La scelta del tipo di intervento chirurgico da proporre alla paziente scaturisce da un’accurata valutazione multidisciplinare con lo scopo di individuare la soluzione che combini al meglio radicalità oncologica e preservazione dell’aspetto naturale del seno.

Incidono nella valutazione svariati fattori, fra i quali sede, multifocalità/multicentricità del tumore, rapporto tra il volume tumorale e le dimensioni della mammella, caratteristiche mammografiche della lesione, preferenza della paziente ed eventuali controindicazioni alla radioterapia.

La chirurgia conservativa, laddove tecnicamente possibile, è sempre da prediligere ed è infatti oggi universalmente accettata come “gold standard” nel trattamento dei tumori della mammella in fase precoce. Oggi si ricorre a chirurgia conservativa in oltre l’80% dei casi; questo traguardo è il risultato sia dell’innovazione delle tecniche di diagnostica per immagini con cui si ottengono diagnosi sempre più precoci, sia dell’impiego delle terapie neoadiuvanti che, riducendo le dimensioni dei tumori, rendono possibili approcci chirurgici sempre meno invasivi.

Per chirurgia conservativa si intende l’asportazione completa del tumore con conservazione del resto della mammella sana, riducendo quindi al minimo il danno estetico. Il trattamento chirurgico conservativo nella grande maggioranza dei casi viene seguito dalla radioterapia, con lo scopo di eliminare eventuali cellule tumorali residuate nella ghiandola mammaria.

Nell’intervento di quadrantectomia viene asportato il tumore insieme ad un ampio margine di tessuto sano circostante e alla cute sovrastante la lesione neoplastica. Questa tecnica è stata progressivamente sostituita dalla tumorectomia che consente di ottenere analoghi risultati in termini di radicalità oncologica e risultati estetici migliori. In tal caso, infatti, la resezione chirurgica è più esigua, prevedendo l’asportazione, insieme al tumore, di un margine più limitato di tessuto mammario sano circostante, con massima preservazione dell’aspetto naturale del seno.

Il successo della chirurgia conservativa si valuta in base a due parametri: il controllo locale della malattia e il risultato estetico.

Nei casi di rapporto sfavorevole tra le dimensioni del tumore e quelle della mammella raggiungere un adeguato compromesso nel “conflitto di interessi” tra ampiezza della resezione e risultato visibile può risultare difficile con l’uso delle tecniche tradizionali di chirurgia conservativa. Per tentare di superare questo conflitto e garantire quindi al contempo radicalità oncologica e soddisfacenti esiti estetici, si sono andate progressivamente affermando le cosiddette tecniche di “chirurgia oncoplastica”, in cui convergono i principi della chirurgia oncologica e quelli della chirurgia plastica. Grazie al progresso delle procedure chirurgiche, gli interventi demolitivi hanno lasciato sempre più spazio ad approcci individualizzati e tesi a preservare l’aspetto naturale del seno con una crescente attenzione alla soddisfazione e alla qualità di vita della paziente.

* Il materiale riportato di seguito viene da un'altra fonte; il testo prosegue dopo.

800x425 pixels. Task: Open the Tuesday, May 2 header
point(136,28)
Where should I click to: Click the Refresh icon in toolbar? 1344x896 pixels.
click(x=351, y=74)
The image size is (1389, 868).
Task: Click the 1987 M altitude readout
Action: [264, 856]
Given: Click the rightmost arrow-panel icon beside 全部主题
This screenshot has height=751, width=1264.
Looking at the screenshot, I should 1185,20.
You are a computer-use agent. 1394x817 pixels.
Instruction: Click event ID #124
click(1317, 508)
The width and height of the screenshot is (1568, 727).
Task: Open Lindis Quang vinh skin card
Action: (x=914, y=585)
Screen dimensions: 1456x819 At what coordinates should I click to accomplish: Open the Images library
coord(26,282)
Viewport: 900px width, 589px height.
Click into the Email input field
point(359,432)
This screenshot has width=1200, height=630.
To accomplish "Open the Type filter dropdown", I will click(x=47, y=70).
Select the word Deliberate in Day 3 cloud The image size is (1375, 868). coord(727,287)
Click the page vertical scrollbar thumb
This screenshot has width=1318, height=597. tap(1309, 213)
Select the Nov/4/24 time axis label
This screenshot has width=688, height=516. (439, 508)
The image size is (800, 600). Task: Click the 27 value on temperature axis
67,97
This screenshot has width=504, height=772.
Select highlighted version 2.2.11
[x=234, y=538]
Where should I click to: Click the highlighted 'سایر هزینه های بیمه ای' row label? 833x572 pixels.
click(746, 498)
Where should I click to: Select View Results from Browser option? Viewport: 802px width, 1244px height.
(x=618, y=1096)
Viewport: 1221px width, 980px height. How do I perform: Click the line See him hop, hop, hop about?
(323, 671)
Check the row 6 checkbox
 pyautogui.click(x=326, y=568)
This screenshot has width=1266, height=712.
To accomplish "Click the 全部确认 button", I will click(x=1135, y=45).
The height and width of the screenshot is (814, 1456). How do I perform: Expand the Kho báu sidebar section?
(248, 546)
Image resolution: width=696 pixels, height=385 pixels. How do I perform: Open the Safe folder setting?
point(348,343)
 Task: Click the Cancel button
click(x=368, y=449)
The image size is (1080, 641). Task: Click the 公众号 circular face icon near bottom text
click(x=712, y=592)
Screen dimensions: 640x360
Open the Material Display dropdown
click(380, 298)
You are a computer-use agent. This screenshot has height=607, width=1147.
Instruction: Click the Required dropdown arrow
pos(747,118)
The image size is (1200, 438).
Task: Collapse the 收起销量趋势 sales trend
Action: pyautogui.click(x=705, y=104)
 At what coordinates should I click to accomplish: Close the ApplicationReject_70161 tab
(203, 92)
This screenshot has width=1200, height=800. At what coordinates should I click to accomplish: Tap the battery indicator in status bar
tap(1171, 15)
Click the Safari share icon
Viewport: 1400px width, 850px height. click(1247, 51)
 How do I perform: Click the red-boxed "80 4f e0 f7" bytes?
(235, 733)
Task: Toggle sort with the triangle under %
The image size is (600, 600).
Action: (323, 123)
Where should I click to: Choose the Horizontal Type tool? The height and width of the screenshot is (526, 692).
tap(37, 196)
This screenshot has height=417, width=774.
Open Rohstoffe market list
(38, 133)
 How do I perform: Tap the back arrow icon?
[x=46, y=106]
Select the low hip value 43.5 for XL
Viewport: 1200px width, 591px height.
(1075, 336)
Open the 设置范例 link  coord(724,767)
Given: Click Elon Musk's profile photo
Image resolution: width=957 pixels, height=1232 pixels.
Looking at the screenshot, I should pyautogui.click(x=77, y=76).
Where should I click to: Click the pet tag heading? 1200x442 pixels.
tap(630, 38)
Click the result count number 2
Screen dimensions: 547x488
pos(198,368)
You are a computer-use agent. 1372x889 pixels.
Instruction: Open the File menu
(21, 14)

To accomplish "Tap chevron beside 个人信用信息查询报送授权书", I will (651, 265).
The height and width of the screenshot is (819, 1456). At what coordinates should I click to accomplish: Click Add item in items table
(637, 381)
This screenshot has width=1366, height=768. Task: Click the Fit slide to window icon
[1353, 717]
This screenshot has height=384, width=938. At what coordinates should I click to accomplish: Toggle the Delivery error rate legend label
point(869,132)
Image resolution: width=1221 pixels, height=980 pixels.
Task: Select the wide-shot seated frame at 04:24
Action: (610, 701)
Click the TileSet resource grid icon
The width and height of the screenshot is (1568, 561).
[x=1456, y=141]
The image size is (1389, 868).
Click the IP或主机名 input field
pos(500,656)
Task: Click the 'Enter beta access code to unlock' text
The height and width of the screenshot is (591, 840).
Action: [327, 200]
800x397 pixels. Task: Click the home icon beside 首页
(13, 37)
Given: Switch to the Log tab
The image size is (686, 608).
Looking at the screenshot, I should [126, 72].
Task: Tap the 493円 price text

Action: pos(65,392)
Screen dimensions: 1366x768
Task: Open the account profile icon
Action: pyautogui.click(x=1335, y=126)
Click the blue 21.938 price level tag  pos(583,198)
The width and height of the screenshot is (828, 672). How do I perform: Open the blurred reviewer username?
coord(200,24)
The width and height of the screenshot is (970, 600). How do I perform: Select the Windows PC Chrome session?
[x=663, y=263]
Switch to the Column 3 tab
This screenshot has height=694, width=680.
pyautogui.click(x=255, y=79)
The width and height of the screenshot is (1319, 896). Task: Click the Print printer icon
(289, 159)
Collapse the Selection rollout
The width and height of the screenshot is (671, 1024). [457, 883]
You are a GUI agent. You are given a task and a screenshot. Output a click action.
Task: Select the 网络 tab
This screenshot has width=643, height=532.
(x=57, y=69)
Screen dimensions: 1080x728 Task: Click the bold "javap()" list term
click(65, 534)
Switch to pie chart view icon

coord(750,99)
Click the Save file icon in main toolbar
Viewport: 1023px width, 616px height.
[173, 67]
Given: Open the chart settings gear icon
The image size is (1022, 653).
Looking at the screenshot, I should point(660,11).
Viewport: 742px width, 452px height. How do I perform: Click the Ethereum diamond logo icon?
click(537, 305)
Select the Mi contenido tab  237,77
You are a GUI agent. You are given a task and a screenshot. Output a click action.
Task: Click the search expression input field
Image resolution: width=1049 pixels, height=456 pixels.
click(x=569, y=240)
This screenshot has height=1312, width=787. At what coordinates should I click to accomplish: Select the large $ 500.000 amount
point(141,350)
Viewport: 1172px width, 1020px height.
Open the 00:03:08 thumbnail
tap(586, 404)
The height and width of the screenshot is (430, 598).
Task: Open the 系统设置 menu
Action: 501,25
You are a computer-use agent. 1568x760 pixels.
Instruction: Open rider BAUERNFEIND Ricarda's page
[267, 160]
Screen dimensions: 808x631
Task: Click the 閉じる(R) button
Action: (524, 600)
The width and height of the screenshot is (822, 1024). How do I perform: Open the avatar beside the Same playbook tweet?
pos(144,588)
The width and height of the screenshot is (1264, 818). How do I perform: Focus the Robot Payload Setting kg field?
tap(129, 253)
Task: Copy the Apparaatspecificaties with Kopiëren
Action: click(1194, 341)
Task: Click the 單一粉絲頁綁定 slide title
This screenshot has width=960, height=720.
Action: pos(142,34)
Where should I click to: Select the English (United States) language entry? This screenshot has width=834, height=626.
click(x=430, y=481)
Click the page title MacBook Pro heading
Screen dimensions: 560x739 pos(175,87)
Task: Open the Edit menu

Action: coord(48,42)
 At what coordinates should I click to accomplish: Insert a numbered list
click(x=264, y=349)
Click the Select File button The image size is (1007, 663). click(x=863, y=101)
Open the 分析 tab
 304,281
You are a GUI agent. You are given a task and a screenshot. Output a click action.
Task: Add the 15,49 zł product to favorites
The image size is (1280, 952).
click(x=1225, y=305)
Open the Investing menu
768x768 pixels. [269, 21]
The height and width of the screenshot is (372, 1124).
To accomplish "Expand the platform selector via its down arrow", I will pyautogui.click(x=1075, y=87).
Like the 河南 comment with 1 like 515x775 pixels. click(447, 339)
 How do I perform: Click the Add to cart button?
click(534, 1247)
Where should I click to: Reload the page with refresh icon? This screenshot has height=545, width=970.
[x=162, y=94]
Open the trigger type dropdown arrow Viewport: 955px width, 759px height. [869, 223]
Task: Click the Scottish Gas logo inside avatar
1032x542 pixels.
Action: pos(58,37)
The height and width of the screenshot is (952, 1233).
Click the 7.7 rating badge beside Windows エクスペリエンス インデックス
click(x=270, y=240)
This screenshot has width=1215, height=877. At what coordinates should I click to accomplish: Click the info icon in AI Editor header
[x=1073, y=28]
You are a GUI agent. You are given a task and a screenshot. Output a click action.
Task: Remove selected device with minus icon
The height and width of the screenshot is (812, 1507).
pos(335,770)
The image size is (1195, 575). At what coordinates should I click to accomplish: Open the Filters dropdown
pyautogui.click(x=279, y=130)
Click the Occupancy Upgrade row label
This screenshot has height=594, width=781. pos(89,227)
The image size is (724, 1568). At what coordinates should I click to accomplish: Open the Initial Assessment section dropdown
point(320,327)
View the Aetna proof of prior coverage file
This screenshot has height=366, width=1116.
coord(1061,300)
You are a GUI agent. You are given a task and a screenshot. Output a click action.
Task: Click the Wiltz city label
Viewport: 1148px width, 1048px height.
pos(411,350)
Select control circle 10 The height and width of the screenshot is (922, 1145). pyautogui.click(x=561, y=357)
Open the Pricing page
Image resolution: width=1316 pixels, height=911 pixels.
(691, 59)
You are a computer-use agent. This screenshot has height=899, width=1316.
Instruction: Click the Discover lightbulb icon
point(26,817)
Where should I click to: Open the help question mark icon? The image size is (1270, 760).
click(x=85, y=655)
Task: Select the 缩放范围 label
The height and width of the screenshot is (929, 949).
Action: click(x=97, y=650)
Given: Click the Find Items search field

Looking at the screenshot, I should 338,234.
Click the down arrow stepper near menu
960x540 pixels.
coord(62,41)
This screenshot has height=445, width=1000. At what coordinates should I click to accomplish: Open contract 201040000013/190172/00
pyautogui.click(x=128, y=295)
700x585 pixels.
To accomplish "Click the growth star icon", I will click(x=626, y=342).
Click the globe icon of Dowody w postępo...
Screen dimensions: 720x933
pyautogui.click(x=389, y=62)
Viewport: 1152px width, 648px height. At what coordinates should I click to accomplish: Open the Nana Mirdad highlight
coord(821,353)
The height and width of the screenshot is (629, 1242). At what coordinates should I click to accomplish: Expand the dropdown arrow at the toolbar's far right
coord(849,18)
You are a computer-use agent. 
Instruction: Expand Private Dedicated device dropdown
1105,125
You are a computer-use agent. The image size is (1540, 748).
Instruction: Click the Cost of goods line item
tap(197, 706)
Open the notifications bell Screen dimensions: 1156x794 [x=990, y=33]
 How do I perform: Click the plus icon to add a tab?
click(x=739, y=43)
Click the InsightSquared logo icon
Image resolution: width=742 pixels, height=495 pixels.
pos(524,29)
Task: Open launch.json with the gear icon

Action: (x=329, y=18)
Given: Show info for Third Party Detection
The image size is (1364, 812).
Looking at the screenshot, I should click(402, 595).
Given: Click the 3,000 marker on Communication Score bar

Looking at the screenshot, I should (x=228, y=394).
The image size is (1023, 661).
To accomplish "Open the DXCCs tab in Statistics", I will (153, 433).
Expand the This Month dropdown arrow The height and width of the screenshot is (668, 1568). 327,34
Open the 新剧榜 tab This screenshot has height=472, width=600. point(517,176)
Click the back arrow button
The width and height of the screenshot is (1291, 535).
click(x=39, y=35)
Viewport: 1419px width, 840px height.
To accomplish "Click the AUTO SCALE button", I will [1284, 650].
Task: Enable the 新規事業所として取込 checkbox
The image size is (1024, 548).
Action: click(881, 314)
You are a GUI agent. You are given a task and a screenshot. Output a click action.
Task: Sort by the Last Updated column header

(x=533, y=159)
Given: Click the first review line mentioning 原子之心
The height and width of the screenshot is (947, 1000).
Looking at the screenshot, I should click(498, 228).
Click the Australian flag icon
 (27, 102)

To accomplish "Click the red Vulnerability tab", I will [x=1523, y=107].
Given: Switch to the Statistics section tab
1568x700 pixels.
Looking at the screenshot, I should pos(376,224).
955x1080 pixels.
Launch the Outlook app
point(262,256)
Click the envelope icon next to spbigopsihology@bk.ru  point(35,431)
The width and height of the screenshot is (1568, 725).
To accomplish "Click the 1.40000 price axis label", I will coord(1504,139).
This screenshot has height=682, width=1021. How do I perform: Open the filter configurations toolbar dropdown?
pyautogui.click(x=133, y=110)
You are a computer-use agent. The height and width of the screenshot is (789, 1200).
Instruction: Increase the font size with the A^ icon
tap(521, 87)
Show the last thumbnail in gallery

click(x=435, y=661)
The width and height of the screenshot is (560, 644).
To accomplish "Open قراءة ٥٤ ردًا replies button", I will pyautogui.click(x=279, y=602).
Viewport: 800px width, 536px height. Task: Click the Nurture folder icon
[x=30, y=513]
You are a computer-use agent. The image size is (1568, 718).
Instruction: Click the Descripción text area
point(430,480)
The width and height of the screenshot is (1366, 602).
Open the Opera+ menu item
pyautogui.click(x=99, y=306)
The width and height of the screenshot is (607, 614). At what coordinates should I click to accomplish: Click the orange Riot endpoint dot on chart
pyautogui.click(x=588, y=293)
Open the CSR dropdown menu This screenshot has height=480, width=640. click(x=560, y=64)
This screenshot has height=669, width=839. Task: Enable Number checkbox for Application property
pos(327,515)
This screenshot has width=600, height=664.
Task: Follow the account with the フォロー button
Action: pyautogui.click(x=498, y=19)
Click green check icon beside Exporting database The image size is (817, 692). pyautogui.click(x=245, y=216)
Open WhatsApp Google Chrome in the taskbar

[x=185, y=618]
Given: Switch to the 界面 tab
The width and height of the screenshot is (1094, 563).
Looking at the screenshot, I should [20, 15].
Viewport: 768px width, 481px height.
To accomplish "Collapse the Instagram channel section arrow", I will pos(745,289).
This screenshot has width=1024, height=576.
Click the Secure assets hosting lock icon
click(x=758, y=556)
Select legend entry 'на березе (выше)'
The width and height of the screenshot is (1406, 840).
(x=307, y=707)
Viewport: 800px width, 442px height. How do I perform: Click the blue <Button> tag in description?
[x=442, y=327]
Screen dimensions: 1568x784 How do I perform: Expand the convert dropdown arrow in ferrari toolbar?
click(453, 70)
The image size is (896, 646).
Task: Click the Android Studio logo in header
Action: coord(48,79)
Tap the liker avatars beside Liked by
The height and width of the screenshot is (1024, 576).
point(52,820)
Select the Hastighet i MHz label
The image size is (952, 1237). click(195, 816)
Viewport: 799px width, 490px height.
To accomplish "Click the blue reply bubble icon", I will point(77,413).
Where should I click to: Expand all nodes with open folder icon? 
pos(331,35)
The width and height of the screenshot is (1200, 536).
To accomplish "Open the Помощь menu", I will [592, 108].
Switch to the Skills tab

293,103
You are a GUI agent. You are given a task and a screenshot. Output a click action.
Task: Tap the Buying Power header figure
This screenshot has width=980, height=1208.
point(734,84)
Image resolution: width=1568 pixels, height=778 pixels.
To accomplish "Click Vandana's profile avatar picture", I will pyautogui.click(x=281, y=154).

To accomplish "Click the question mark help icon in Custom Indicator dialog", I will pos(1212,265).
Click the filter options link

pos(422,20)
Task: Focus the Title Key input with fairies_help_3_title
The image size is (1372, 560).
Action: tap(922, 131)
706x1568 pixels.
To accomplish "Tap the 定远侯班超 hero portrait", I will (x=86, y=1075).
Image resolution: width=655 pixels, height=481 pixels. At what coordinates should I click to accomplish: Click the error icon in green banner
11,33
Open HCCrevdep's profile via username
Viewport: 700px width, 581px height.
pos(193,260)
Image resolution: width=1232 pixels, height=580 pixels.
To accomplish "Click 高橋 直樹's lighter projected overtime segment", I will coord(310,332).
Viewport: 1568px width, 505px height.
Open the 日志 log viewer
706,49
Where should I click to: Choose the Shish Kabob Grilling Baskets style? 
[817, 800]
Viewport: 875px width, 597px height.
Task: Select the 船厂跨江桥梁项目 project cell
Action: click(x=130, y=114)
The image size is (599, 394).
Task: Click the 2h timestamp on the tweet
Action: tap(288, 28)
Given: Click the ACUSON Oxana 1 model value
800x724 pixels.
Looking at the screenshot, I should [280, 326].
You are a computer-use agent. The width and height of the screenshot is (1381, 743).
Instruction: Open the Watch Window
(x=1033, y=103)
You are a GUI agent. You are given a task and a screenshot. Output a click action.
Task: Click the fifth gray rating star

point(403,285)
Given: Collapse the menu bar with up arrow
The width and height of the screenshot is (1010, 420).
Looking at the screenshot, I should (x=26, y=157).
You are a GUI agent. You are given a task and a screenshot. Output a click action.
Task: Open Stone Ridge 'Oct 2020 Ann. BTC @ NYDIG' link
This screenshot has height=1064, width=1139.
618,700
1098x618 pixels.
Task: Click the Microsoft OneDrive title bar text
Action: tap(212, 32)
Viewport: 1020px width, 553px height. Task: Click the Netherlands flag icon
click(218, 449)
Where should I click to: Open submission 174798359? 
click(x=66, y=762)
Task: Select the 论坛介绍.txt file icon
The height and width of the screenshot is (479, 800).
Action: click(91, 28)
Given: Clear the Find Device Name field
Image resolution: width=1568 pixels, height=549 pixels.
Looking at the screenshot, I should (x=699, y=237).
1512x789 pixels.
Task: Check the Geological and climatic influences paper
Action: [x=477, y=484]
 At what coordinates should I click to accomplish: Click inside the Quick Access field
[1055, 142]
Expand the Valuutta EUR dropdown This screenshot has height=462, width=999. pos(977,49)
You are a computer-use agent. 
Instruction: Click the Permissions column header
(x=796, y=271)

Le tecniche di chirurgia oncoplastica maggiormente impiegate, dette di “volume displacement”, prevedono che la cavità residuata nel seno dopo l’asportazione del tumore venga colmata tramite rimodellamento ghiandolare, ovvero attraverso la mobilizzazione del tessuto mammario adiacente all’area di escissione, senza ricorrere all’impianto di protesi.

In base al volume del tumore asportato e al grado di complessità chirurgica, queste tecniche vengono ulteriormente classificate in due categorie, dette di I e II livello.

• Le tecniche di I livello, più semplici, sono di solito indicate per lesioni tumorali che occupano meno del 20% del volume mammario e prevedono l’esecuzione di una incisione chirurgica nascosta, ad esempio a livello periareolare o nel solco sottomammario, con minimo rimodellamento ghiandolare.

• Le tecniche di II livello sono invece indicate nei casi di tumori più estesi poichè consentono di asportare fino 50% del volume mammario. La procedura più diffusa è la mastoplastica riduttiva, che si basa sull’utilizzo di lembi dermo-parenchimali, detti “peduncoli”, che grazie alla loro versatilità e mobilità possono riempire difetti derivanti da exeresi anche molto ampie.